# WHAT TO DO
The required answer is an exact copy of every entry underneath.

# EXERCISE MATERIALS
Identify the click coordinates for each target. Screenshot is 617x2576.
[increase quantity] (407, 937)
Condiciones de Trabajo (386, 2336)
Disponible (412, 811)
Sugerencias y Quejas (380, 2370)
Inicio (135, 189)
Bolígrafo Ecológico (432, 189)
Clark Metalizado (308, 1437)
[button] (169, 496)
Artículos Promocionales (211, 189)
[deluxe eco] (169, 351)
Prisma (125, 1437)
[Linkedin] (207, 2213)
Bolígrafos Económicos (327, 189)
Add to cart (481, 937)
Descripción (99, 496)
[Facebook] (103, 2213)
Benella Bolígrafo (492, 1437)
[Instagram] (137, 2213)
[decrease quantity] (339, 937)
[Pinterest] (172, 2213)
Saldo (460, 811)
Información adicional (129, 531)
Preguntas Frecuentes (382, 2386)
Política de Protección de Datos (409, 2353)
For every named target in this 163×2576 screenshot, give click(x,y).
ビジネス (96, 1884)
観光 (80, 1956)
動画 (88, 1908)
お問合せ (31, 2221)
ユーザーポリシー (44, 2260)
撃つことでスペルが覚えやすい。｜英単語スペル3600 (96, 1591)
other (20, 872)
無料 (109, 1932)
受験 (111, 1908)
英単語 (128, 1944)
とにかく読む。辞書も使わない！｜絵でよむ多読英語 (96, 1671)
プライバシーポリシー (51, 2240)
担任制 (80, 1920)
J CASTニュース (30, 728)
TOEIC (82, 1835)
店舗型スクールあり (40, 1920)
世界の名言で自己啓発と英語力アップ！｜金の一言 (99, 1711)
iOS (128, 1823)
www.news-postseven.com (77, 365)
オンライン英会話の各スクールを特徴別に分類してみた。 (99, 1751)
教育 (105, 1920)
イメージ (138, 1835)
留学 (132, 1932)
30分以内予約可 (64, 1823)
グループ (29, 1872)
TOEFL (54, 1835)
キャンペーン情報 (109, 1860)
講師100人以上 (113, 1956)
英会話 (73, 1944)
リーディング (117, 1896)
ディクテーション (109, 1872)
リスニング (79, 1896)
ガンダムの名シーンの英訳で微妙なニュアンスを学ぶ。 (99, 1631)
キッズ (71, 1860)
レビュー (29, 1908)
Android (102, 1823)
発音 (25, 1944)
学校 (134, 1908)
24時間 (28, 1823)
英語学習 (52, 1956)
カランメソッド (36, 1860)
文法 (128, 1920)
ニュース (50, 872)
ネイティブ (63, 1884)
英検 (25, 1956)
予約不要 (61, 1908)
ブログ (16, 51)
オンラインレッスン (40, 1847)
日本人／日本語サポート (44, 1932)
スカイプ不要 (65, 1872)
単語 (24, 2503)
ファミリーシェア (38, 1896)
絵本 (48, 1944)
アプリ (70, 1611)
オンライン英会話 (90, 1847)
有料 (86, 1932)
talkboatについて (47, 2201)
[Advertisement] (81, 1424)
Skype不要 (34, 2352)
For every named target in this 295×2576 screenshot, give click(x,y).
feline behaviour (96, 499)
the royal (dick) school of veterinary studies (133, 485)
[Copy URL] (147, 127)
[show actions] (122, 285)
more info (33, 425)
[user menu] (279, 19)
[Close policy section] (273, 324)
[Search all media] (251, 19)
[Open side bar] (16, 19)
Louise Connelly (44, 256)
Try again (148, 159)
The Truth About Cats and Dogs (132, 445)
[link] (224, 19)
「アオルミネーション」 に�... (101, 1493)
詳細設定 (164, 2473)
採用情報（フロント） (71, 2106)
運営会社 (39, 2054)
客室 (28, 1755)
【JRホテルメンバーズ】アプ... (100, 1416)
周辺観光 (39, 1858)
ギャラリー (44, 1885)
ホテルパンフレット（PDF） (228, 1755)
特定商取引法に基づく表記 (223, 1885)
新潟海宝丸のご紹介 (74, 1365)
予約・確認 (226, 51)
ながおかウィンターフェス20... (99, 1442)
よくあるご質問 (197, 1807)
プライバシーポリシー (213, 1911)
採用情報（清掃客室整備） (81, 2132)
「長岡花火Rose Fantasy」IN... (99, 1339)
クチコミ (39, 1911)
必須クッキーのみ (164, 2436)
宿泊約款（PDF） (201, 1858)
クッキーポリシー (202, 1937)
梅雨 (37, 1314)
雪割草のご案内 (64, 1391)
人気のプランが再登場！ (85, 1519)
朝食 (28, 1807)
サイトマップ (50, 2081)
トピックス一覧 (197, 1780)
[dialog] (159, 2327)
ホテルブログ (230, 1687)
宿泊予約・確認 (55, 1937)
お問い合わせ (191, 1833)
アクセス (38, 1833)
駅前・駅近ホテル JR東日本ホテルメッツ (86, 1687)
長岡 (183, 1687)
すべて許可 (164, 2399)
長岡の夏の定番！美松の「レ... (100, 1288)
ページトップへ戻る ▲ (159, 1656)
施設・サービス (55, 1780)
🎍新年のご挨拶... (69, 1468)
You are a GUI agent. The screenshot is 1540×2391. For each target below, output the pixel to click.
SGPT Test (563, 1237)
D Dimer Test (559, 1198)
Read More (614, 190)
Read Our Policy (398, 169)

# YOUR RESPONSE
Identify the click coordinates for each target. Screenshot is 617x2576.
[increase quantity] (407, 937)
Condiciones de Trabajo (386, 2336)
Disponible (412, 811)
Sugerencias y Quejas (380, 2370)
Inicio (135, 189)
Bolígrafo Ecológico (432, 189)
Clark Metalizado (308, 1437)
[button] (169, 496)
Artículos Promocionales (211, 189)
[deluxe eco] (169, 351)
Prisma (125, 1437)
[Linkedin] (207, 2213)
Bolígrafos Económicos (327, 189)
Add to cart (481, 937)
Descripción (99, 496)
[Facebook] (103, 2213)
Benella Bolígrafo (492, 1437)
[Instagram] (137, 2213)
[decrease quantity] (339, 937)
[Pinterest] (172, 2213)
Saldo (460, 811)
Información adicional (129, 531)
Preguntas Frecuentes (382, 2386)
Política de Protección de Datos (409, 2353)
For every named target in this 163×2576 screenshot, give click(x,y).
ビジネス (96, 1884)
観光 (80, 1956)
動画 (88, 1908)
お問合せ (31, 2221)
ユーザーポリシー (44, 2260)
撃つことでスペルが覚えやすい。｜英単語スペル3600 (96, 1591)
other (20, 872)
無料 (109, 1932)
受験 (111, 1908)
英単語 (128, 1944)
とにかく読む。辞書も使わない！｜絵でよむ多読英語 (96, 1671)
プライバシーポリシー (51, 2240)
担任制 (80, 1920)
J CASTニュース (30, 728)
TOEIC (82, 1835)
店舗型スクールあり (40, 1920)
世界の名言で自己啓発と英語力アップ！｜金の一言 (99, 1711)
iOS (128, 1823)
www.news-postseven.com (77, 365)
オンライン英会話の各スクールを特徴別に分類してみた。 (99, 1751)
教育 (105, 1920)
イメージ (138, 1835)
留学 (132, 1932)
30分以内予約可 (64, 1823)
グループ (29, 1872)
TOEFL (54, 1835)
キャンペーン情報 (109, 1860)
講師100人以上 (113, 1956)
英会話 (73, 1944)
リーディング (117, 1896)
ディクテーション (109, 1872)
リスニング (79, 1896)
ガンダムの名シーンの英訳で微妙なニュアンスを学ぶ。 (99, 1631)
キッズ (71, 1860)
レビュー (29, 1908)
Android (102, 1823)
発音 (25, 1944)
学校 (134, 1908)
24時間 (28, 1823)
英語学習 (52, 1956)
カランメソッド (36, 1860)
文法 (128, 1920)
ニュース (50, 872)
ネイティブ (63, 1884)
英検 (25, 1956)
予約不要 (61, 1908)
ブログ (16, 51)
オンラインレッスン (40, 1847)
日本人／日本語サポート (44, 1932)
スカイプ不要 (65, 1872)
単語 (24, 2503)
ファミリーシェア (38, 1896)
絵本 (48, 1944)
アプリ (70, 1611)
オンライン英会話 (90, 1847)
有料 (86, 1932)
talkboatについて (47, 2201)
[Advertisement] (81, 1424)
Skype不要 (34, 2352)
For every named target in this 295×2576 screenshot, give click(x,y).
feline behaviour (96, 499)
the royal (dick) school of veterinary studies (133, 485)
[Copy URL] (147, 127)
[show actions] (122, 285)
more info (33, 425)
[user menu] (279, 19)
[Close policy section] (273, 324)
[Search all media] (251, 19)
[Open side bar] (16, 19)
Louise Connelly (44, 256)
Try again (148, 159)
The Truth About Cats and Dogs (132, 445)
[link] (224, 19)
「アオルミネーション」 に�... (101, 1493)
詳細設定 (164, 2473)
採用情報（フロント） (71, 2106)
運営会社 (39, 2054)
客室 (28, 1755)
【JRホテルメンバーズ】アプ... (100, 1416)
周辺観光 (39, 1858)
ギャラリー (44, 1885)
ホテルパンフレット（PDF） (228, 1755)
特定商取引法に基づく表記 (223, 1885)
新潟海宝丸のご紹介 (74, 1365)
予約・確認 (226, 51)
ながおかウィンターフェス20... (99, 1442)
よくあるご質問 (197, 1807)
プライバシーポリシー (213, 1911)
採用情報（清掃客室整備） (81, 2132)
「長岡花火Rose Fantasy」IN... (99, 1339)
クチコミ (39, 1911)
必須クッキーのみ (164, 2436)
宿泊約款（PDF） (201, 1858)
クッキーポリシー (202, 1937)
梅雨 (37, 1314)
雪割草のご案内 (64, 1391)
人気のプランが再登場！ (85, 1519)
朝食 (28, 1807)
サイトマップ (50, 2081)
トピックス一覧 (197, 1780)
[dialog] (159, 2327)
ホテルブログ (230, 1687)
宿泊予約・確認 (55, 1937)
お問い合わせ (191, 1833)
アクセス (38, 1833)
駅前・駅近ホテル JR東日本ホテルメッツ (86, 1687)
長岡 (183, 1687)
すべて許可 (164, 2399)
長岡の夏の定番！美松の「レ... (100, 1288)
ページトップへ戻る ▲ (159, 1656)
施設・サービス (55, 1780)
🎍新年のご挨拶... (69, 1468)
You are a GUI agent. The screenshot is 1540×2391. For each target below, output the pixel to click.
SGPT Test (563, 1237)
D Dimer Test (559, 1198)
Read More (614, 190)
Read Our Policy (398, 169)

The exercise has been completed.